:: Task list ::
[A] List every function the ADC 8 Click page gives under "Key functions," each with its short description.
[B] Copy word for word the part of the ADC 8 Click page from "2. After the" to "Application Output tab.".

:: Page extract ::
# # #

Track your results in real time

Application Output via Debug Mode

1. Once the code example is loaded, pressing the "DEBUG" button initiates the build process, programs it on the created setup, and enters Debug mode.

2. After the programming is completed, a header with buttons for various actions within the IDE becomes visible. Clicking the green "PLAY" button starts reading the results achieved with the Click board™. The achieved results are displayed in the Application Output tab.

Software Support

Library Description

This library contains API for ADC 8 Click driver.

Key functions:

adc8_get_diff_channel - Get diff channel voltage
adc8_get_single_channel - Get single channel voltage
adc8_get_interrupt_state - Get interrupt pin state

Open Source

Code example

The complete application code and a ready-to-use project are available through the NECTO Studio Package Manager for direct installation in the NECTO Studio. The application code can also be found on the MIKROE GitHub account.

/*!
 * \file 
 * \brief Adc8 Click example
 * 
 * # Description
 * The demo app shows voltage measurement across all singles and different channels.
 *
 * The demo application is composed of two sections :
 * 
 * ## Application Init 
 * Configuring clicks and log objects.
 * Settings the click in the default configuration.
 * 
 * ## Application Task  
 * Reads voltage from each channel one by one and the voltage difference 
 * between specified channels.
 * 
 * *note:* 
 * On the input channel AIN0, AIN1, AIN2 and AIN3 sets maximum voltage 
 * GND - 0.3V < VIN > VDD + 0.3V
 * 
 * \author Katarina Perendic
 *
 */
// ------------------------------------------------------------------- INCLUDES

#include "board.h"
#include "log.h"
#include "adc8.h"

// ------------------------------------------------------------------ VARIABLES

static adc8_t adc8;
static log_t logger;

// ------------------------------------------------------ APPLICATION FUNCTIONS

void application_init ( void )
{
    log_cfg_t log_cfg;
    adc8_cfg_t cfg;

    /** 
     * Logger initialization.

# # #

:: Data extract ::
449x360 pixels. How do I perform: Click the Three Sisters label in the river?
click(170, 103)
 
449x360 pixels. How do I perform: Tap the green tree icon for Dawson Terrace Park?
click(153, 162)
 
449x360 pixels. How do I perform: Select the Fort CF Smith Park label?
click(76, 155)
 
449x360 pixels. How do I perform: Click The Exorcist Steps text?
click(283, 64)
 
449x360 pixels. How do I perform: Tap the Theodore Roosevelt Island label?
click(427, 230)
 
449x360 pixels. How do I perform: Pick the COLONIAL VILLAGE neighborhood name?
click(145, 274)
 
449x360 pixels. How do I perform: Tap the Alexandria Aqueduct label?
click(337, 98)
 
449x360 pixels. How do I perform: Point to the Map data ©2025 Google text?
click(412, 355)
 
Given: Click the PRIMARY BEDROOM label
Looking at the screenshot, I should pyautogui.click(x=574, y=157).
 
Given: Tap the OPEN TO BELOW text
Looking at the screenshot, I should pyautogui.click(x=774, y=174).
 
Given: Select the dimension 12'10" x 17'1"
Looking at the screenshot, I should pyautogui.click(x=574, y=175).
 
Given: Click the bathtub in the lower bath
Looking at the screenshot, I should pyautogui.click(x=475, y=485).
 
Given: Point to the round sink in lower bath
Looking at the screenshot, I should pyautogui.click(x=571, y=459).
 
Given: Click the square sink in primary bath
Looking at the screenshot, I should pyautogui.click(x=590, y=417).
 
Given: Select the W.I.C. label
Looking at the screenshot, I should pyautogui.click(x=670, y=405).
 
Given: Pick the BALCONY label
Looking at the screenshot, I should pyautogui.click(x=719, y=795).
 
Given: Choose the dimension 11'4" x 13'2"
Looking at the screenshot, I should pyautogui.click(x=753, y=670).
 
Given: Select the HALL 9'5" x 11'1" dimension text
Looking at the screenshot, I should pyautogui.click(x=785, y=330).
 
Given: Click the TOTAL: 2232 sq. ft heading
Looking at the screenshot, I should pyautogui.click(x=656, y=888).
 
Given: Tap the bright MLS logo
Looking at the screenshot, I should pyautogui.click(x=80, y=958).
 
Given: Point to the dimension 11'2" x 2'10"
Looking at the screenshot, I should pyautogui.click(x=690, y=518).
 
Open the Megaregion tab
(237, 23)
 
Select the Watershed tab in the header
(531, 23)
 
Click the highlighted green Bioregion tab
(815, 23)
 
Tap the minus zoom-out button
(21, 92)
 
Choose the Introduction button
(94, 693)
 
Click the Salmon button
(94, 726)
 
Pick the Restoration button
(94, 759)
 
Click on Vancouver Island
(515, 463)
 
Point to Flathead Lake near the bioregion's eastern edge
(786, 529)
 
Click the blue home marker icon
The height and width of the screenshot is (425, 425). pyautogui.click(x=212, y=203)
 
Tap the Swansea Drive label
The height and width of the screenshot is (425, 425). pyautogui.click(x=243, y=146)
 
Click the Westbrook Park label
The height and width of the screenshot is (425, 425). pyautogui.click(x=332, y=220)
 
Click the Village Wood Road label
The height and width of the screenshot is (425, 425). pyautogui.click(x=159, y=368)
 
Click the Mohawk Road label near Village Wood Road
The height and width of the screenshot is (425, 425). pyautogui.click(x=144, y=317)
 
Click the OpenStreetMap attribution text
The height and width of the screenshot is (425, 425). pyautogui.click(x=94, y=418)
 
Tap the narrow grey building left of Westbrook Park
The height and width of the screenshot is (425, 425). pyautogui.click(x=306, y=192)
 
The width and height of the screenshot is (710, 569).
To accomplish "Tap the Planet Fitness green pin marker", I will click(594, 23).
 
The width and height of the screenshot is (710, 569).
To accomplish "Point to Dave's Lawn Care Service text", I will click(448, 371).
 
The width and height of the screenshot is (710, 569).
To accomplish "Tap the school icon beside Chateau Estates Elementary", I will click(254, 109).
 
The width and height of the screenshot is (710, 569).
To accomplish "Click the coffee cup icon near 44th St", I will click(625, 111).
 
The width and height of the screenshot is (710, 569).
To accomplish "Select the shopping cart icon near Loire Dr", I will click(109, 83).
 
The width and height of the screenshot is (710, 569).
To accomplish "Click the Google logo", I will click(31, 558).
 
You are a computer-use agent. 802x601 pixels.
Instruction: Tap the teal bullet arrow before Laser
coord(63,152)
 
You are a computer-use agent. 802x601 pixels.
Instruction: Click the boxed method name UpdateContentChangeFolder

# # #

:: Answer set ::
[A]
adc8_get_diff_channel: Get diff channel voltage
adc8_get_single_channel: Get single channel voltage
adc8_get_interrupt_state: Get interrupt pin state

[B]
2. After the programming is completed, a header with buttons for various actions within the IDE becomes visible. Clicking the green "PLAY" button starts reading the results achieved with the Click board™. The achieved results are displayed in the Application Output tab.